Notably, in addition to the well-replicated signal for COVID-19 severity in the 3p21.31 locus, other independent signals more strongly associated with susceptibility to SARS-CoV-2 infection in the same region have been identified as sample sizes for COVID-19 GWAS have grown [21]. The two candidate genes based on our integrative analysis, SLC6A20 and CXCR6, have been prioritized for reported infection and more severe outcomes of SARS-CoV-2 infection, respectively [5]. Corroborating evidence from entirely independent approaches pinpointing SLC6A20 and CXCR6 presented here, together with additional evidence from other studies, warrants further research into exploring the virological or mechanistic mode of action of these two genes in understanding their role in COVID-19 susceptibility and severity.


In this work, our genome-wide analysis suggested that genes required for SARS-CoV-2 infection in vitro also contribute to COVID-19 susceptibility in humans. By integrating the results of CRISPR screen and cis-eQTLs, we have identified SLC6A20 and CXCR6 as potential protein-coding genes in the 3p21.31 locus through which noncoding variants associated with COVID-19 risk in human patients may function. This integrative approach should prove useful for other human diseases and pathogens to bridge the divide between correlational and causal studies of human biology.


Genome-wide CRISPR screen and guide RNA analysis

Details regarding the SARS-CoV-2 CRISPR screen in A549 human lung epithelial cells that over-express ACE2 (A549ACE2) have been described before [8]. Briefly, human GeCKOv2 A and B libraries (Addgene, 1000000048) were used for the genome-wide CRISPR-Cas9 screen [22]. After transduction and selection for the GeCKOv2 library (maintaining ~ 1000-fold library representation), we infected 125 million A549ACE2 cells with SARS-CoV-2 virus (NIAID BEI isolate USA-WA1/2020) at two multiplicity of infections (MOIs): 0.01 (low MOI) and 0.3 (high MOI), which differ by the amount of virus used to infect the cells.
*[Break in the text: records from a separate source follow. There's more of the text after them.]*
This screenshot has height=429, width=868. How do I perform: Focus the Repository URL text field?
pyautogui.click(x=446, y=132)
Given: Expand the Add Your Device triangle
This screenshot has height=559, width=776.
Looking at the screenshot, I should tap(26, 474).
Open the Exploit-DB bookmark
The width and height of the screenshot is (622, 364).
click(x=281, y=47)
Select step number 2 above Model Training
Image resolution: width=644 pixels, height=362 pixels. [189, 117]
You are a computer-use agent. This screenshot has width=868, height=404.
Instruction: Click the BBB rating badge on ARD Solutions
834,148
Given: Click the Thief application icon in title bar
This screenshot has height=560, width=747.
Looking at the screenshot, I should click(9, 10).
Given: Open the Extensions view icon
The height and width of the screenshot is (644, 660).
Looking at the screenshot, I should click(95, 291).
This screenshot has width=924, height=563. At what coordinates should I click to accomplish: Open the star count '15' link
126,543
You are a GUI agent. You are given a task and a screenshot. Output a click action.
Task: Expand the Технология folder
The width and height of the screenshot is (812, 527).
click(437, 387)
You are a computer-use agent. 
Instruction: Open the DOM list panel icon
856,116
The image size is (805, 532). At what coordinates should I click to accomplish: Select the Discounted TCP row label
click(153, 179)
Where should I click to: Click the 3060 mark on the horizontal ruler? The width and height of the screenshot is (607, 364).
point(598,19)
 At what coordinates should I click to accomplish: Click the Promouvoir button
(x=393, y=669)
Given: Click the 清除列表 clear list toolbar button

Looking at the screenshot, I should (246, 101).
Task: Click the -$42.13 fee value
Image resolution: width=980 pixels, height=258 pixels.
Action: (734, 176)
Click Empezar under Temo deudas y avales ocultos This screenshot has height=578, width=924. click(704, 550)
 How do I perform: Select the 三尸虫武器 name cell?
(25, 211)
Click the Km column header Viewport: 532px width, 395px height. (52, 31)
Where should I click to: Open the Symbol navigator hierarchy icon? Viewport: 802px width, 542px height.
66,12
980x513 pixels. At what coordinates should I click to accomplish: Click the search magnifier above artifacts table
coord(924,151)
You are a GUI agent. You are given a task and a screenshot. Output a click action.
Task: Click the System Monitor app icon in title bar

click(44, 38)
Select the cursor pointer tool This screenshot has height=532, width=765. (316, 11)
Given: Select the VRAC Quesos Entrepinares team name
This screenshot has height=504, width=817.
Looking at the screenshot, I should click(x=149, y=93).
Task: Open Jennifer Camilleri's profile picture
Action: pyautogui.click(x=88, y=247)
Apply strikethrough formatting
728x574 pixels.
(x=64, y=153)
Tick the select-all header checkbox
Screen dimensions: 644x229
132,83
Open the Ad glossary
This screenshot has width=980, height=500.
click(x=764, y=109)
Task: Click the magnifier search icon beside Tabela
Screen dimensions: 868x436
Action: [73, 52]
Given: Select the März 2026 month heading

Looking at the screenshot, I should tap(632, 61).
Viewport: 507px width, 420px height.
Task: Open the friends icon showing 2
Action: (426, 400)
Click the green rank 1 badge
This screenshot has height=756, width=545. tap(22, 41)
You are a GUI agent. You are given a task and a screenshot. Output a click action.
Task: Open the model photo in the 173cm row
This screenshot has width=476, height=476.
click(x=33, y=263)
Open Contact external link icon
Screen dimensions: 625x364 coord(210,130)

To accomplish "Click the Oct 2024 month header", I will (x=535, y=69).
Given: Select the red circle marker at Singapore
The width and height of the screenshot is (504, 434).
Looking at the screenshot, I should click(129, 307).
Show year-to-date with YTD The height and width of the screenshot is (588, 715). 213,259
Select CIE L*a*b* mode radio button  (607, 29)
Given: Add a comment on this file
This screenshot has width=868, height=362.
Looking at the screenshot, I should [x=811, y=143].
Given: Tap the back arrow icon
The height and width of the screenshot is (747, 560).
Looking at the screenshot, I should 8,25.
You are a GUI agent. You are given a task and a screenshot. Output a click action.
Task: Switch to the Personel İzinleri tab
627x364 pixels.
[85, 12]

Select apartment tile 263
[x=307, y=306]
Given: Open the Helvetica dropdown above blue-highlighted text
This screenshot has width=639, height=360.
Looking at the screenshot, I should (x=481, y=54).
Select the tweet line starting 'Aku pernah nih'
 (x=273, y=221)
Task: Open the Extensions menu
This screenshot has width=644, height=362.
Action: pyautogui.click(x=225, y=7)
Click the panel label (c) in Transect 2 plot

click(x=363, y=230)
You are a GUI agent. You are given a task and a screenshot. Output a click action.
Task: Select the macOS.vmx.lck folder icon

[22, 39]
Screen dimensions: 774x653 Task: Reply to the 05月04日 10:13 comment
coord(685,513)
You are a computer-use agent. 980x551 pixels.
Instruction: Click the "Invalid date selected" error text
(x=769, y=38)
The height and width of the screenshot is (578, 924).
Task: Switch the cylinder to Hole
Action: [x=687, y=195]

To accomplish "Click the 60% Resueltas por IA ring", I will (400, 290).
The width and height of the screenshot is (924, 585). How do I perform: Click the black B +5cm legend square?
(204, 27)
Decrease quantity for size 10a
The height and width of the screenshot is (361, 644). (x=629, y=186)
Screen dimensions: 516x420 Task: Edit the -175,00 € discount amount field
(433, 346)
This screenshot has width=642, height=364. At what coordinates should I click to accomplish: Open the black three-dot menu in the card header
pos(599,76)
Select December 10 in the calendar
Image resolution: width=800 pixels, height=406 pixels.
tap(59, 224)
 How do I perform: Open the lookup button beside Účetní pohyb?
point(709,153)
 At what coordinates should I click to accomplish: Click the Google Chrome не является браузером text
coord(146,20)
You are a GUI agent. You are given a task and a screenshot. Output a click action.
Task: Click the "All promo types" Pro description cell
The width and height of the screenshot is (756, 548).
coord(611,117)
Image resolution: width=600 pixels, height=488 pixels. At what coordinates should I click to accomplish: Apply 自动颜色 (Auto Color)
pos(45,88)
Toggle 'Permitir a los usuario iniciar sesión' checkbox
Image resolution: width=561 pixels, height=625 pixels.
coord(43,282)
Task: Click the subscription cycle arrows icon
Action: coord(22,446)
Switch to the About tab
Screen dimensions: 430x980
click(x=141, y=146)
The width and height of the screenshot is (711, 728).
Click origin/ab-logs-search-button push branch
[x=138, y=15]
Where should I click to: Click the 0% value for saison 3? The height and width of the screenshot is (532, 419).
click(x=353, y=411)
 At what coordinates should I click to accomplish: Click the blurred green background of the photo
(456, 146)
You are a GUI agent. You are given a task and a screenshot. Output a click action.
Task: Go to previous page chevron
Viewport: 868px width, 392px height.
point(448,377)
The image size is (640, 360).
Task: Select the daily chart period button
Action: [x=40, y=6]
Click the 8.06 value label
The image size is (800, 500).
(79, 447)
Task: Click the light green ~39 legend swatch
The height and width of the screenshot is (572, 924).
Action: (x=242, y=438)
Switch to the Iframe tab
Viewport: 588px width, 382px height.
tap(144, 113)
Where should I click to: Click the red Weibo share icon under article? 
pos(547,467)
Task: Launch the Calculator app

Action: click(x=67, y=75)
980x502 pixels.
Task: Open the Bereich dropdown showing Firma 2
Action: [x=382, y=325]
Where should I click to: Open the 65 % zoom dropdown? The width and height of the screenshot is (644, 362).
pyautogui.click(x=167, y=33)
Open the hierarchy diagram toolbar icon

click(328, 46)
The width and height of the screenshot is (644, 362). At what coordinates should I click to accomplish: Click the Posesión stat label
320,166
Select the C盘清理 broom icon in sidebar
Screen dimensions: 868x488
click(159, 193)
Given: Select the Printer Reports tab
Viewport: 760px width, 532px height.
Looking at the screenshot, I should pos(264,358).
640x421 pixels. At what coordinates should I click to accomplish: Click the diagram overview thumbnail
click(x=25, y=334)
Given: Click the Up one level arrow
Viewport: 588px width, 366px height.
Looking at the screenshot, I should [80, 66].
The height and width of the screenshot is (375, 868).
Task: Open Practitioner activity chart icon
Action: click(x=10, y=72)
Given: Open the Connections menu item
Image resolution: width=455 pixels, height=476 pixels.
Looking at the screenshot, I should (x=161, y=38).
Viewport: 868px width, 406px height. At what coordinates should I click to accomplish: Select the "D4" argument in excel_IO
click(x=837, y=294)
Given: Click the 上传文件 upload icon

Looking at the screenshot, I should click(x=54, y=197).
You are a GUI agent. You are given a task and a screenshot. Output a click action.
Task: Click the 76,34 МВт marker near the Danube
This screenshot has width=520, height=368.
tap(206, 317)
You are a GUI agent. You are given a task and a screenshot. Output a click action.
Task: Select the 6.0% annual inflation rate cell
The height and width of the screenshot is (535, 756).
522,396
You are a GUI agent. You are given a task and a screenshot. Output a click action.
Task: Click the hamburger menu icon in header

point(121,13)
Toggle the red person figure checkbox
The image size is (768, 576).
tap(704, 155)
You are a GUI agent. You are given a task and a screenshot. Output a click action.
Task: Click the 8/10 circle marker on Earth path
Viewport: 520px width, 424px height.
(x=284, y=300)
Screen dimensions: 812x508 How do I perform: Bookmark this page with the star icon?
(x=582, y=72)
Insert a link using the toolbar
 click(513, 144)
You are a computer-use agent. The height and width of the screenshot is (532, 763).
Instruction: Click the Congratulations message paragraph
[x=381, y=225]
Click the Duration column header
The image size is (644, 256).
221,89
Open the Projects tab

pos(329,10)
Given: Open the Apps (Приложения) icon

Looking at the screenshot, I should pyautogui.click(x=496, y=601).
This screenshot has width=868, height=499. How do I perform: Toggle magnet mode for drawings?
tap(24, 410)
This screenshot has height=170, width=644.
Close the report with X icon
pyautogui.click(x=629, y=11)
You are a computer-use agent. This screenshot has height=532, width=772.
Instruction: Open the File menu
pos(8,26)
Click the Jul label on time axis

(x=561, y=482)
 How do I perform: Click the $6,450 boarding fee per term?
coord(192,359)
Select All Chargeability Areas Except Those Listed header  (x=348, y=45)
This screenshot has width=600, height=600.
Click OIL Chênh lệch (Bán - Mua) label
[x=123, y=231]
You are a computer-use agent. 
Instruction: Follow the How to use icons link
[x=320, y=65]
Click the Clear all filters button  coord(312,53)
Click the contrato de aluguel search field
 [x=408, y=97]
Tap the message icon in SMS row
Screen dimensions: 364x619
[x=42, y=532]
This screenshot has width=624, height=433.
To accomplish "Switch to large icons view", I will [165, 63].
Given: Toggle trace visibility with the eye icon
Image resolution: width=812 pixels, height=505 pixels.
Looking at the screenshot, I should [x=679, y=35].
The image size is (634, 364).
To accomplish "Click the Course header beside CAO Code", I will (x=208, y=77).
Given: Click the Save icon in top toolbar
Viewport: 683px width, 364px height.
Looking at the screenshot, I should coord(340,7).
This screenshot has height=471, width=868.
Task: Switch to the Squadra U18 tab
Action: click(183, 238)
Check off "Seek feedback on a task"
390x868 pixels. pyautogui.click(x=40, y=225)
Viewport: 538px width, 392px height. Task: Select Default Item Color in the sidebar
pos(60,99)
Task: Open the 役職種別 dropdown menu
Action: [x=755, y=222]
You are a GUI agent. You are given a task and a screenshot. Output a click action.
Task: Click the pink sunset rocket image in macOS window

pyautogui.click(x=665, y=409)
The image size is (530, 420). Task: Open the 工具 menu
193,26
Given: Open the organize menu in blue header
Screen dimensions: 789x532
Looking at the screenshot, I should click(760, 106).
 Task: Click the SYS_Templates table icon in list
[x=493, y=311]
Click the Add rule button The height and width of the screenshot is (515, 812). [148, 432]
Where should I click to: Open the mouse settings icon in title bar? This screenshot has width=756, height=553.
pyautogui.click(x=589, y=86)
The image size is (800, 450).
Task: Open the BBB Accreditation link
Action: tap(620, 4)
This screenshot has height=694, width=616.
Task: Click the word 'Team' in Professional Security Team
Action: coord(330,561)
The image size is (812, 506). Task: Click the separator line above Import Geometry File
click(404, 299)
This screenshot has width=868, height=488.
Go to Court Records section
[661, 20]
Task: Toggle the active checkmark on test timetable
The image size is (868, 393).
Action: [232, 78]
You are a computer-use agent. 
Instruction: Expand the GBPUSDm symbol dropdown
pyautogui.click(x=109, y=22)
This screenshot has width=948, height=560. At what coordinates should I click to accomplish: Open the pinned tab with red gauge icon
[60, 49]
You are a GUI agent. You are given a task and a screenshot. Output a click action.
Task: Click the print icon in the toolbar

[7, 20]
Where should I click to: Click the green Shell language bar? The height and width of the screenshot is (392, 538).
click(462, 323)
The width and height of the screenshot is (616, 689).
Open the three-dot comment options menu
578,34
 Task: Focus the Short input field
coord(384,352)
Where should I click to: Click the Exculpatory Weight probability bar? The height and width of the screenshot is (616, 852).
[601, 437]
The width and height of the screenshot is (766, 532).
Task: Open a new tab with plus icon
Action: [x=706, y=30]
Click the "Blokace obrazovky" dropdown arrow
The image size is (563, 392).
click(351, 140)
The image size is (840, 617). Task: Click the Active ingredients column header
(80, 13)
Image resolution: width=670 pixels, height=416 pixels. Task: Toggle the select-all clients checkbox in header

Surviving cells were collected on day 6 post-infection, when genomic DNA was isolated, guide RNAs were recovered by PCR, and guide representation was determined by next-generation sequencing (Illumina).

We aligned trimmed sequencing reads to the GeCKOv2 reference using bowtie v1.1.2 [-a --best --strata -v 1 –norc] allowing 1 nucleotide mismatch to determine the read counts per guide. Alignment rates were ~ 80% for all samples. We normalized read counts between biological samples and computed a fold-change by comparison of SARS-CoV-2-infected samples to the uninfected control. To identify genes where loss-of-function mutations reduce SARS-CoV-2 infection resulting in enrichment within the pool, the genes were ranked based on three methods: robust-rank aggregation (RRA) [23], RIGER (weighted-sum), and second-best rank method. For example, according to the second-best rank method, each gene in the human GeCKOv2 A+B library is targeted by 6 different guides. Genes are ranked based on the guide RNA with second highest fold-change (sbScore), as described before [24,25,26].

For enrichment analyses, we used a set of top-ranked (top500) genes in low MOI condition by each of three ranking methods (RRA, RIGER, sbScore), see Figure S1C in Daniloski et al. [8], resulting in n = 890 unique protein-coding genes across the methods.

COVID-19 phenotypes and GWAS

We used summary statistics of the three main COVID-19 GWAS generated by the COVID-19 HGI [27] based on round 5, worldwide meta-analyses without 23andMe, released January 18, 2021 [5]: (1) A2 (critical illness)—very severe respiratory confirmed COVID vs. population (ncases = 5582, ncontrols = 709,010), (2) B2 (hospitalization)—hospitalized covid vs. population (ncases = 12,888, ncontrols = 1,295,966), (3) C2 (reported infection)—COVID vs. population (ncases = 36,590, ncontrols = 1,668,938). As the lead GWAS variant in the 3p21.31 locus to highlight on figures, we used rs10490770 (3:45823240:T:C), which had the lowest P value in the hospitalization COVID-19 worldwide meta-analysis with 23andMe as reported by the COVID-19 HGI [5].

Inflation of COVID-19 GWAS signal for variants that are cis-eQTLs

To estimate the importance of the genes enriched in the CRISPR screen in modulating the COVID-19 risk in humans, we tested if we observe inflation of signal in the aforementioned COVID-19 GWAS for variants that are cis-eQTLs in GTEx v8 lung [7] for the top-ranked genes from the CRISPR screen. We measured inflation using the lambda inflation statistic relative to the chi-square quantile function of 0.1, λ0.1, i.e., estimating the inflation among 10% of the most significant tests. We calculated λ0.1 for two sets of cis-eQTLs: (1) all lead cis-eQTLs in the lung (9557 protein-coding genes with significant cis-eQTLs in the lung at false discovery rate (FDR) < 0.05, serving as a background set), (2) all lead cis-eQTLs in the lung for the top-ranked genes from the CRISPR screen (439 out of 890 top-ranked protein-coding genes have cis-eQTLs in the lung with FDR < 0.05).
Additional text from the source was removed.